Thursday, May 7, 2009

I’m my own Worst Enemy – Part One


Some times I suspect that I’m secretly plotting against me to destroy myself. I regularly sabotage projects that I’m working on, break things that belong to me or I’ll forget what the hell I was doing in the first place. I even trick myself into forgetting to eat sometimes and if it wasn’t for my wife I would have probably wasted away by now.


I imagine the evil me is like the evil Spock, the same but with a goatee. Then again, I already have a goatee. Maybe then it's me without a goatee. Well, I don't have a full goatee, it's more like half a goatee on my chin. So I guess it's like Spock with a mustache? Ah, forget it.

Example – Being the good nerd that I am I downloaded the release candidate of Windows 7 to install on my computer. (I build my own computers and I’ve managed to sabotage myself there too, but that’s another story.) I back up all my important files, burn the ISO file to a disc using Nero and I install the operating system.

When the installation is completing and the time comes to enter my activation key I type it in and get a, “this is not a valid key lol” message. The hell? I type it in again and it’s a no-go. Well crap. Grumbling under my breath I go over to my wife’s computer and start downloading a Windows 7 ISO file and I get a new key for it. (At this point I am thinking that the key-code is directly linked to the specific file you downloaded, which was wrong as I would find out later.)

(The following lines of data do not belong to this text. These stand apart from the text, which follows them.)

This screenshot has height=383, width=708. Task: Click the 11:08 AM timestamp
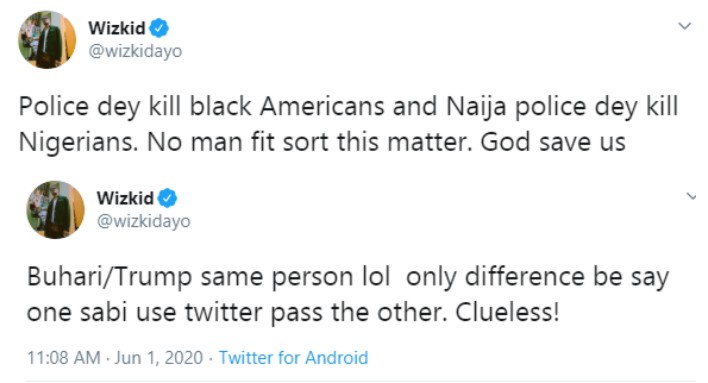pyautogui.click(x=64, y=358)
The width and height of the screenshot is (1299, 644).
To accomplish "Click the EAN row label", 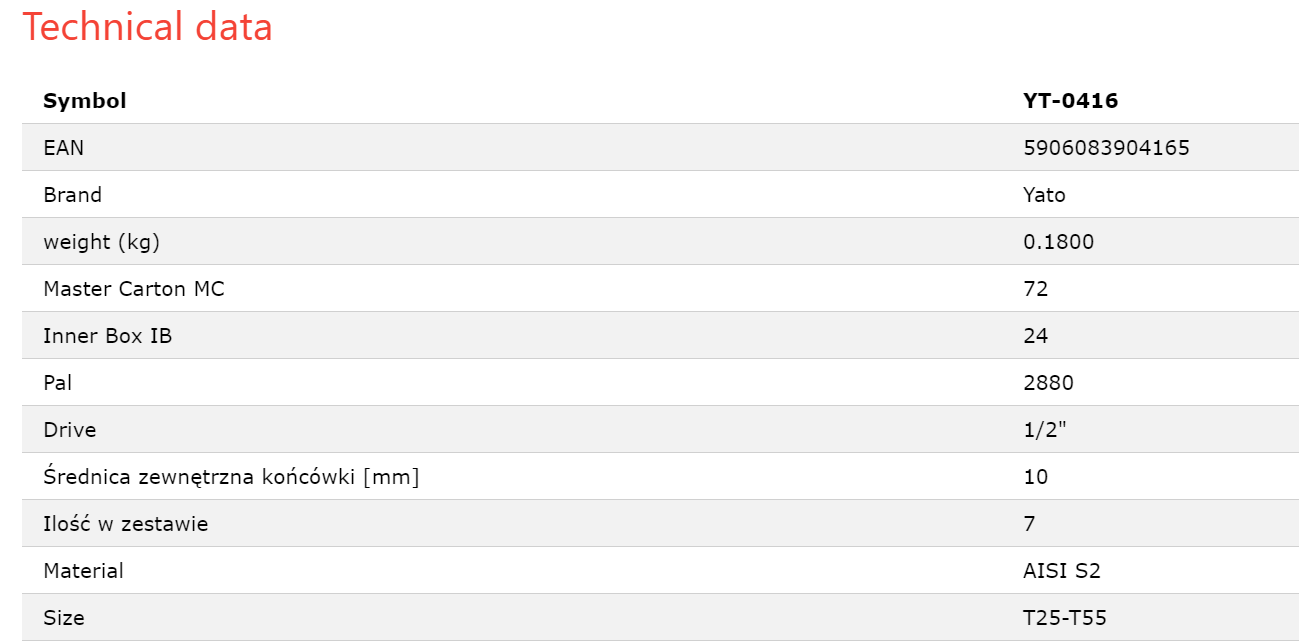I will click(x=64, y=147).
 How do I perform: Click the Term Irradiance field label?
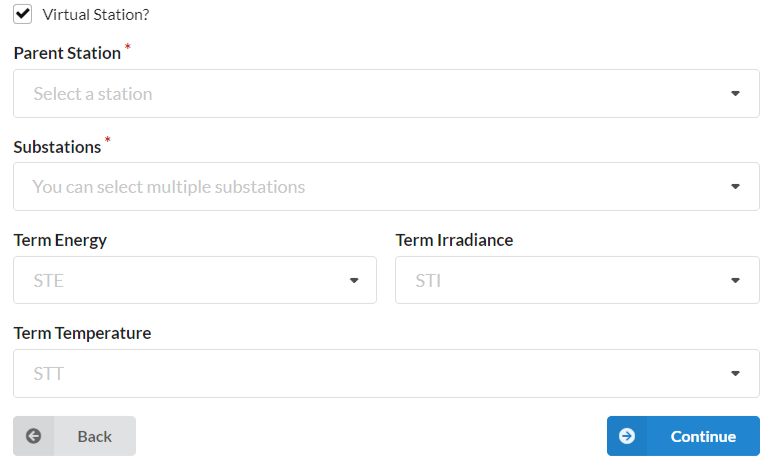pos(454,240)
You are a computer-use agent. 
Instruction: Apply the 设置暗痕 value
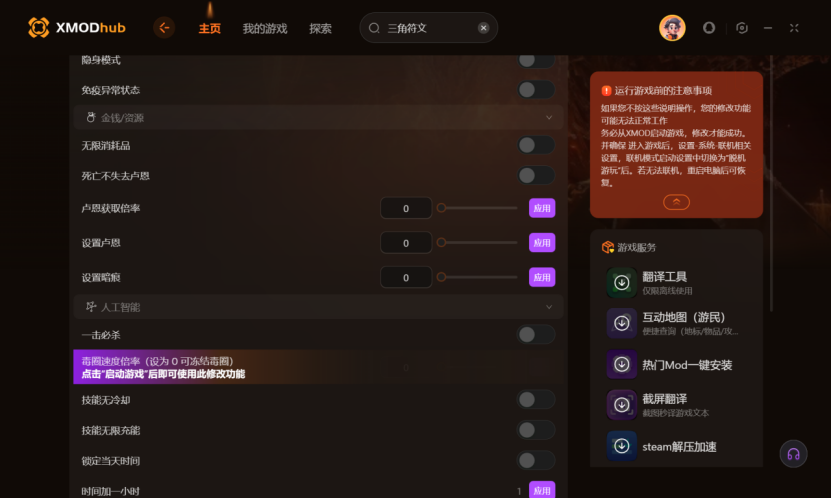(542, 277)
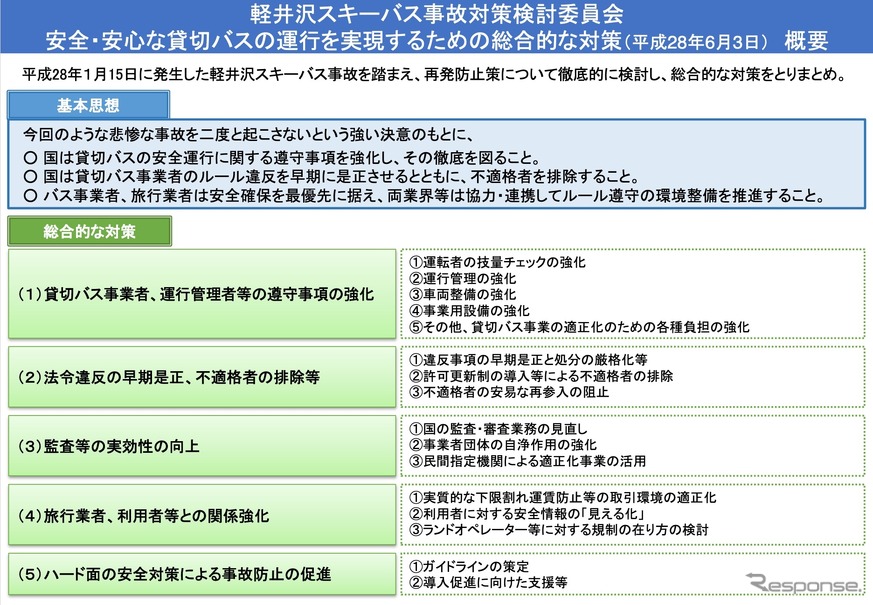Click item ③民間指定機関による適正化事業の活用
The height and width of the screenshot is (605, 873).
click(528, 460)
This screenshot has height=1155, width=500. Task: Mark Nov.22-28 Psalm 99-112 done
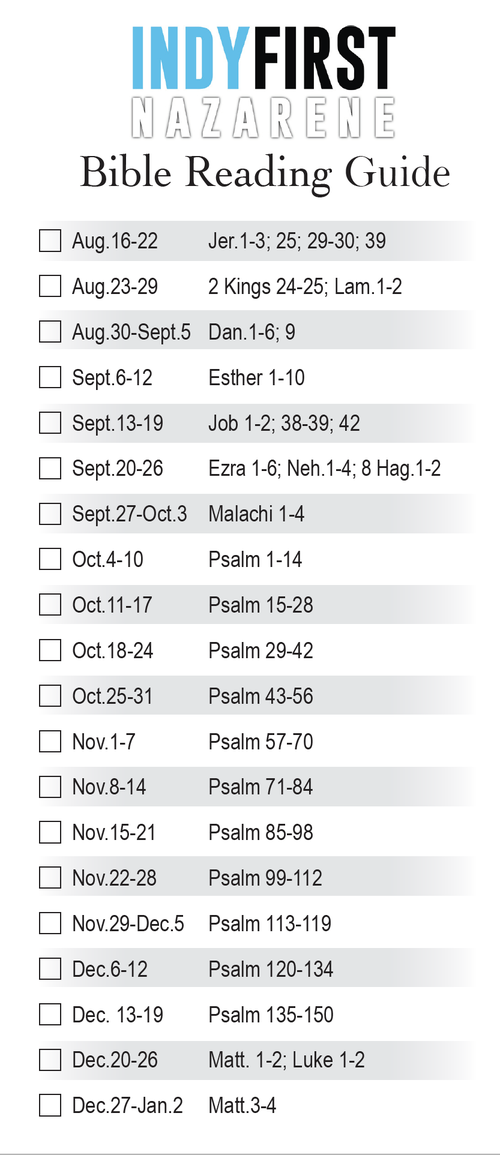(x=50, y=878)
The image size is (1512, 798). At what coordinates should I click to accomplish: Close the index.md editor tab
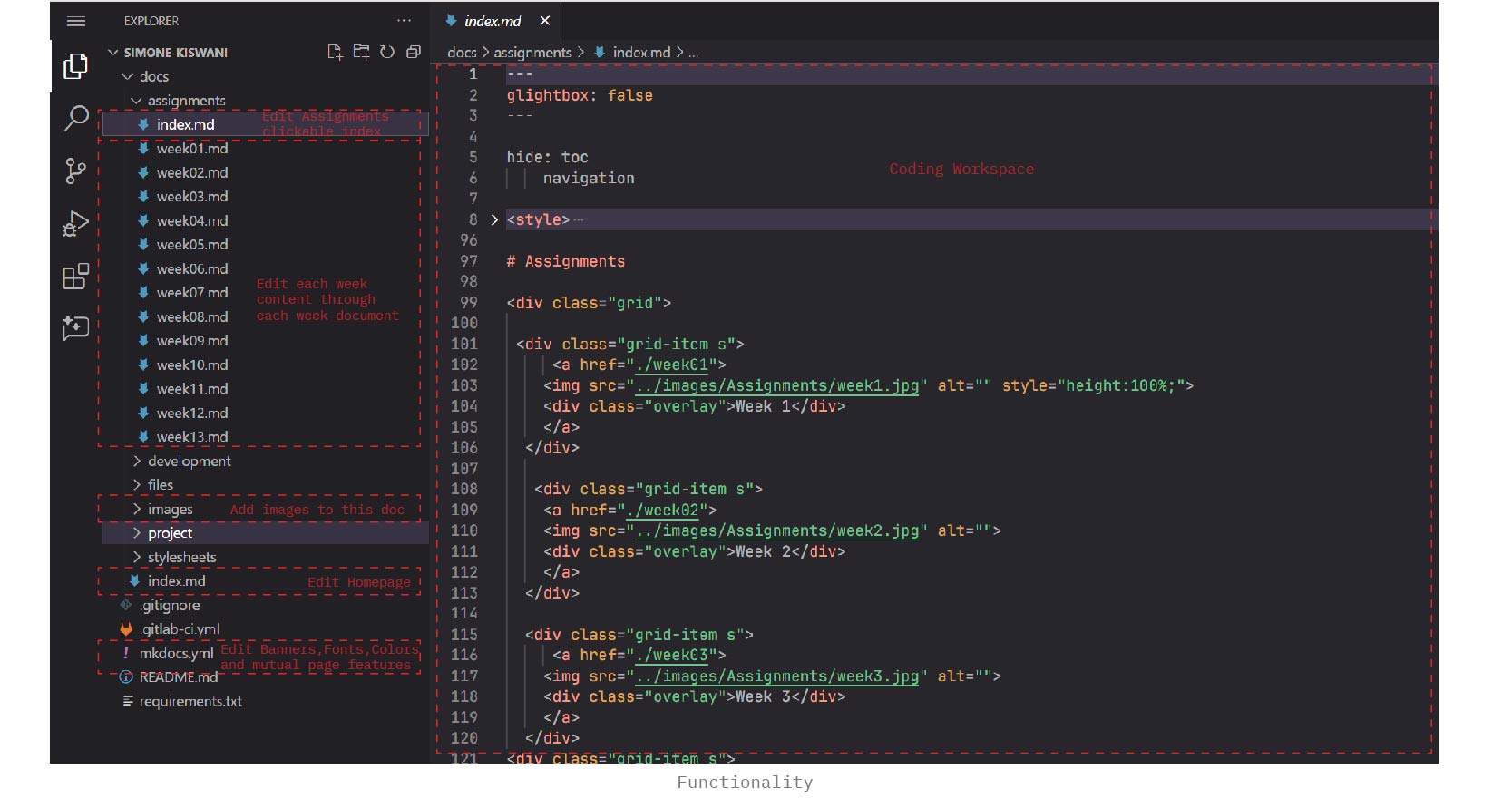[544, 21]
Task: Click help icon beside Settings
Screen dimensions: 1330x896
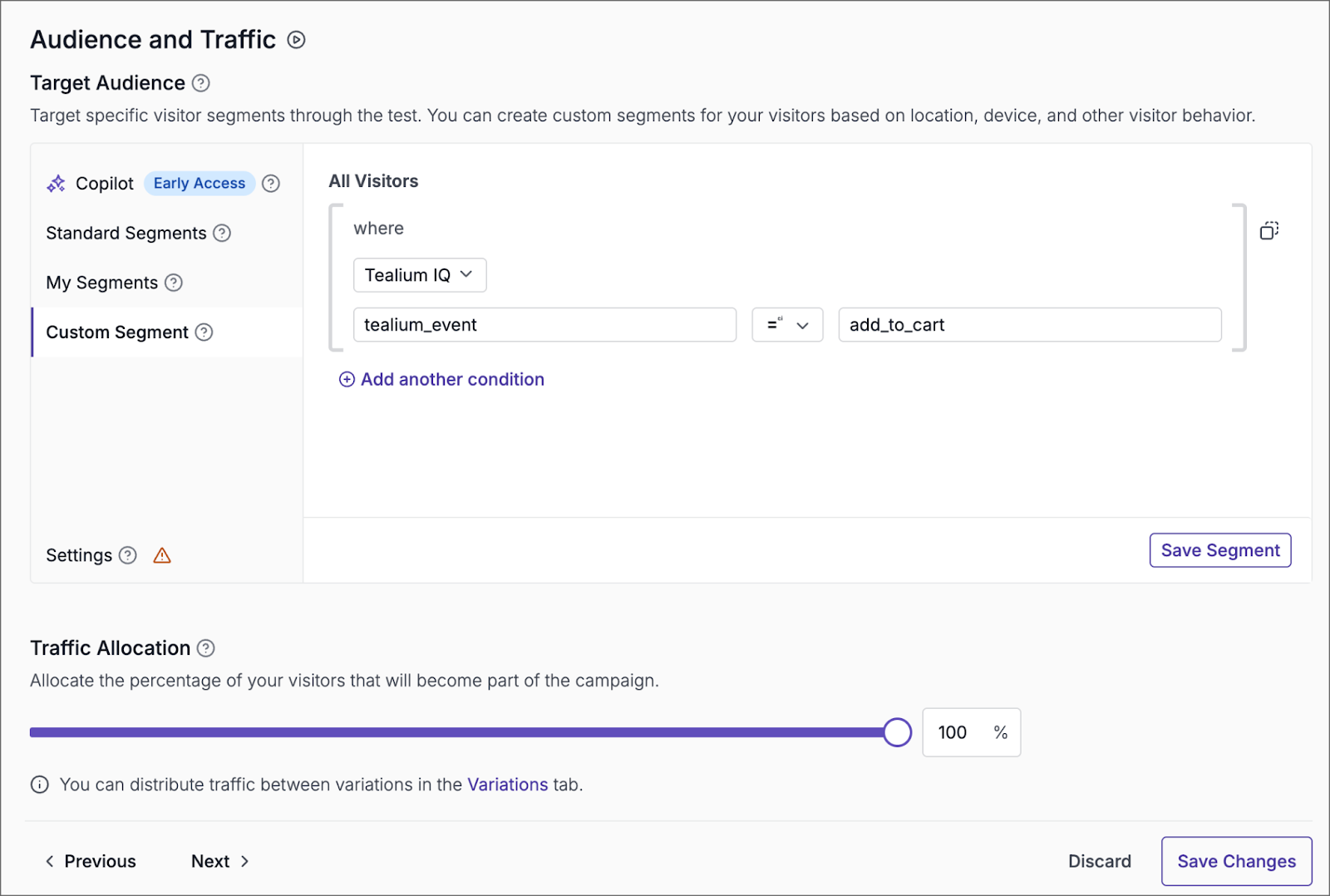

I install a new program on my wife’s PC do I can burn the damn file again and I get up to grab a blank DVD off my desk. I forgot that I’d just opened the DVD drive and I kick the tray you put the disc in and I broke it. I broke it really good. (Because hay, if you’re going to break something you might as well do the job right.) Now it's a cup holder sticking out of her computer.

At this point I’m a little upset. I’m under the belief that the install key-code is directly linked to the ISO file that I need to burn, and now the DVD burner is out of commission so I'm screwed. It's possible to install Win 7 off a flash drive but I don’t have one that’s big enough to hold all the data. So now I’m getting ready to reinstall Windows XP on my computer, re-download Windows 7 and reinstall all the crap I need to burn it to a disc when I get the bright idea of trying to use the other code I got off my wife’s computer.

Of course it works and if I’d done that in the first place I could have saved myself hours of time not to mention the time and money it will take to get a new DVD drive for my wife and to install it. Oh, and speaking of my wife she's forbade me from working on her computer until after finals are over because she’s afraid I’ll break something else and cause the thing to burst into flames or something along those lines.

Everything I touch I destroy.

The next morning I wake up and like each morning I take my good old 150mg Wellbutrin tablet and I put another in my pocket. That’s what I was supposed to do anyway. Instead I took one and then stuck the other one in my mouth; just barely managing to catch myself before I could swallow it. Close call! Thinking about how scatterbrained I can be sometimes I throw it away, get another tab out of the bottle and what do I do? I promptly swallow the damn thing.

I’m trying to poison myself. "See kids? It's a happy pill so eat the whole bottle! NOMNOMNOMNOMNOM!"

I figure I can handle the high dosage but I’d really rather not risk it so I try to induce vomiting but all I can throw up is water. Oh, I should mention that now I 'm running late for work. I drink a glass of salt water as an ipecac but it doesn’t help, so now I’m speeding to work with a belly full of saltwater and buzzing away on 300mg’s of a strong anti-depressive and life it just peachy. At work I felt like I had just drank a pot of espresso and I was wired until 1030 when the effects began to wear off, not to mention the fact that I was dehydrated from the glass of salt water I drank and I felt like crap.

I must be stopped before I can do any more damage. I'm my own worst enemy.